Lorsque, adolescente, Rosette prenait à coeur le malheur de son jeune voisin, Rosan, garçon mal aimé, elle lui contait des histoires merveilleuses pour le distraire et lui donner espoir que l’avenir serait meilleur. À l’occasion, elle y ajoutait une petite imitation de slogan publicitaire :

Elle se mettait à assortir les mots d’une façon pas ordinaire, inventait des histoires incrédibles, racontait un temps où l’espérance gouvernait le monde… « L’Espérance n’était pas comme maintenant, juste un mot de bouche sans forme ni contour. L’Espérance avait de grandes ailes, une tête bien pleine et un coeur sans faille… » disait-elle à Rosan, promettant que tout cela reviendrait juste pour eux. Parfois, elle chantonnait le refrain d’une réclame de cigarettes américaines qui jurait : « Le bonheur est à portée de vos lèvres ! » Et, pour le faire rire, elle se mettait alors à fumer des cigarettes imaginaires, soufflant une fumée de mirage.

EM, p. 111

Jargon publicitaire ou histoires « incrédibles », tout n’est que mirage, imitation, mots « au bout des lèvres ». En dépit des assurances de Rosette, le texte présente ces divers « jargons » (dont le caractère transculturel est à nouveau souligné ici) comme des discours trompeurs, oiseux, vides de sens et tant que les « lèvres » des individus ne produiront que de semblables « fumées », aucune parole vraie, signifiante n’en sortira.

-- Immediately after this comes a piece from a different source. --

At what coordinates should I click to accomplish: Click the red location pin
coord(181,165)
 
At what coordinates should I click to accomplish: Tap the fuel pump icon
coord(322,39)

Ce problème de la reproduction irréfléchie, trop fidèle, de modèles inappropriés prend une dimension dramatique dans le cas d’Angela. Encore là, les intentions de Rosette sont irréprochables, comme celles de toutes les mères qui ne cherchent qu’à distraire leurs enfants, et l’on note même que la conteuse fait preuve d’une certaine créativité dans sa pratique du genre. En effet, ce ne sont pas des contes traditionnels qu’elle sert à son amoureux et à ses enfants, mais des histoires de son cru où Espérance et Cyclone ont connu de mauvais jours dont ils se relèvent pour reprendre leur place au soleil. Mais avec Angela, la maman rêveuse fait un pas de plus : elle transforme ses contes en dictées qu’elle fait écrire à sa fille. Ici, il apparaît clairement que c’est le processus de transmission des formes figées qui est mis en cause par le roman. Alors qu’Angela reproduit fidèlement la parole de sa mère, parole coulée dans le moule des formes traditionnelles, elle-même se tait. Ainsi, voulant remonter à l’origine du drame, Rosette relit les dictées de sa fille tout en constatant : « Je sais plus quand Angela a perdu son rire comme on perd la parole. Enfermée dans un silence. Rien à dire. Jamais rien à raconter » (EM, p. 245). La dictée de la mère recouvre, étouffe la voix de la fille, et l’analogie avec les paraboles bibliques des Rastas est à nouveau évidente ici. Tout est « dictée » : Sister Beloved, Mademoiselle Estelle, la catéchiste, Angela, Rosette, chacune reproduit et fait répéter, prendre en note le mot à mot d’un texte transmis de génération en génération, de maître en disciple, de pays en pays. Les formes (les textes) perdurent mais les voix se taisent [3].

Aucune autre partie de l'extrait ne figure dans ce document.